### Цитируемый отрывок:
☆ ☆ ☆

Католическая церковь и русское православие. Два века противостояния и диалога. - [25]
Православная церковь, как и Римская, сохраняет учение «здравое по делам, а не по одной только вере». Она сохранила и свою законную власть, и апостольскую преемственность епископов. Таким образом, возможно, она ошибается лишь в области традиций, и церкви ничего не остается кроме как покинуть «эту зыбкую почву и разместиться на твердом основании — на Евангелии, общем для всех конфессий...» (с. 16-17).
Если не считать полемики и опровержения вероучительных концепций оппонентов, Мюраль руководствуется определенным экуменическим духом, духом христианского единства, которое для него может основываться лишь на всеобщем возвращении к Евангелию.

☆ ☆ ☆

### Короткое задание:
Перепишите отрывок с «Если не считать» по «возвращении к Евангелию.» включительно, заменив «христианского единства» на «церковного единства».

### Собранные данные:
☆ ☆ ☆

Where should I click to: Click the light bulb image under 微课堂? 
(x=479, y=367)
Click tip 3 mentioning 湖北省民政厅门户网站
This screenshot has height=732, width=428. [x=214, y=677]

☆ ☆ ☆

### Решённое упражнение:
Если не считать полемики и опровержения вероучительных концепций оппонентов, Мюраль руководствуется определенным экуменическим духом, духом церковного единства, которое для него может основываться лишь на всеобщем возвращении к Евангелию.